### TEXT SHOWN
□ □ □ □ □

7. Comments Outside the Scope of This Rulemaking
Some comments concerned sections of the regulations or issues that we did not raise in the proposed rule. Those comments did not lead to changes to the rule with the exception of one comment discussed in the Technical and Procedural Comments section below.
C. Technical and Procedural Comments
Sections 2.6(b), 2.12(d), 2.13(c), 2.17, and 2.29(c) have received minor technical amendments to fix typographical errors and/or make clarifications.
III. Compliance With Laws and Executive Orders
1. Regulatory Planning and Review (Executive Orders 12866 and 13563)
E.O. 12866 provides that the Office of Information and Regulatory Affairs will review all significant rules. The Office of Information and Regulatory Affairs has waived its review of the final rule and therefore has not made a significance determination.

□ □ □ □ □

### MATERIAL TO PROCESS

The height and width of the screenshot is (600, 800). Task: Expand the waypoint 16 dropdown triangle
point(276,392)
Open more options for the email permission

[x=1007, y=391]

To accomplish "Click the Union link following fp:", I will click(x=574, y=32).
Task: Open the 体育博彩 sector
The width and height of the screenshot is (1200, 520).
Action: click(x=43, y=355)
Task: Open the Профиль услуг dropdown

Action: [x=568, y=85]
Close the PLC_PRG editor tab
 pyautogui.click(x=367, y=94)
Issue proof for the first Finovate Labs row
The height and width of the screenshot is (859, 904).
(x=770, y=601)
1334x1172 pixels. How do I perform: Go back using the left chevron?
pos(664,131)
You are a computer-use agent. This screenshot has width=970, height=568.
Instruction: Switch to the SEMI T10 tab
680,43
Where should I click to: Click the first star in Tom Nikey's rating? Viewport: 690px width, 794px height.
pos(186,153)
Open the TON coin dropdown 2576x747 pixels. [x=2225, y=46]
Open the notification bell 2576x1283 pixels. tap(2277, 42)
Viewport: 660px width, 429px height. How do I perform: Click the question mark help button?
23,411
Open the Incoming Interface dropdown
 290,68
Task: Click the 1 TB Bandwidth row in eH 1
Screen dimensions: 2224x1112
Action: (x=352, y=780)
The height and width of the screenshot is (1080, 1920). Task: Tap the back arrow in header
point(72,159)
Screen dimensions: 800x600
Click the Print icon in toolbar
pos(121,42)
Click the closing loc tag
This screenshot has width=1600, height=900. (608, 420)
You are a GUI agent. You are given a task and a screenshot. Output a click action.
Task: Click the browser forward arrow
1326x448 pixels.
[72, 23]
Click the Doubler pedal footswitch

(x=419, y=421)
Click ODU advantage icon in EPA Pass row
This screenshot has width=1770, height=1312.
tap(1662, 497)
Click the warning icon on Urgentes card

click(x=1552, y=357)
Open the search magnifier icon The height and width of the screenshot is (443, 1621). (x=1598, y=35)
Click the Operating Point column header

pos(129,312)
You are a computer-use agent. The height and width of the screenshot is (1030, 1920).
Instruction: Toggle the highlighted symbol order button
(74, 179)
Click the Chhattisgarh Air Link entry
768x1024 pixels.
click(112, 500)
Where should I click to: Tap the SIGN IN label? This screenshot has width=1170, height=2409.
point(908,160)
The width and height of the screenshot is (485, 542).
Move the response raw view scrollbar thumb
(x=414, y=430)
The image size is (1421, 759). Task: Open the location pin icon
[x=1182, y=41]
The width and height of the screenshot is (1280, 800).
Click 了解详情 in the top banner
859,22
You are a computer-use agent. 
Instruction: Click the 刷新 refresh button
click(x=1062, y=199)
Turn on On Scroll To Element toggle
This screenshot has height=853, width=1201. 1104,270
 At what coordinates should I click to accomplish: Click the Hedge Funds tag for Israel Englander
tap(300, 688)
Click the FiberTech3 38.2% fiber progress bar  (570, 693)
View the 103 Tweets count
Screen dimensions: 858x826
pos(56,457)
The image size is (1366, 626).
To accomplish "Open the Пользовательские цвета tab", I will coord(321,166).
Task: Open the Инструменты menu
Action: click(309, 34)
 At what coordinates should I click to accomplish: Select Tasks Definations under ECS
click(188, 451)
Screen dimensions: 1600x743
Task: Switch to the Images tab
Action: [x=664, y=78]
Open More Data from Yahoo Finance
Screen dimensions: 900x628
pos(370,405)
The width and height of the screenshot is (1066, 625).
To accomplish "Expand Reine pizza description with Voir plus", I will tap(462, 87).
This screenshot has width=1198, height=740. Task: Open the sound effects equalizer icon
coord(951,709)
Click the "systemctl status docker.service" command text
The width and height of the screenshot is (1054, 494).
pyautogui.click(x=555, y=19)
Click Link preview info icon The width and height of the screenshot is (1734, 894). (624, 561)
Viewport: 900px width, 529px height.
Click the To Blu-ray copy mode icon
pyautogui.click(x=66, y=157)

□ □ □ □ □

### EXERCISES TO COMPLETE
[A] Answer each question from the rulemaking excerpt:
(i) Which sections received minor technical amendments?
(ii) Which office waived its review of the final rule?
(iii) Did comments on issues not raised in the proposed rule lead to changes, and what was the one exception?
[B] Rescale part of the records. Begin at the first line of the records and stop after the line containing "[x=1007, y=391]", with both ends included. Write out every line in that range again, requests included, and multiply each click coordinate in the answers by 0.95, rounding to whole numbers with halves rounded up.
The records bear no relation to the rulemaking excerpt.

### PER-TASK OUTPUTS
[A]
(i) Sections 2.6(b), 2.12(d), 2.13(c), 2.17, and 2.29(c).
(ii) The Office of Information and Regulatory Affairs.
(iii) No. The one exception was a comment discussed in the Technical and Procedural Comments section.

[B]
The height and width of the screenshot is (600, 800). Task: Expand the waypoint 16 dropdown triangle
point(262,372)
Open more options for the email permission

[x=957, y=371]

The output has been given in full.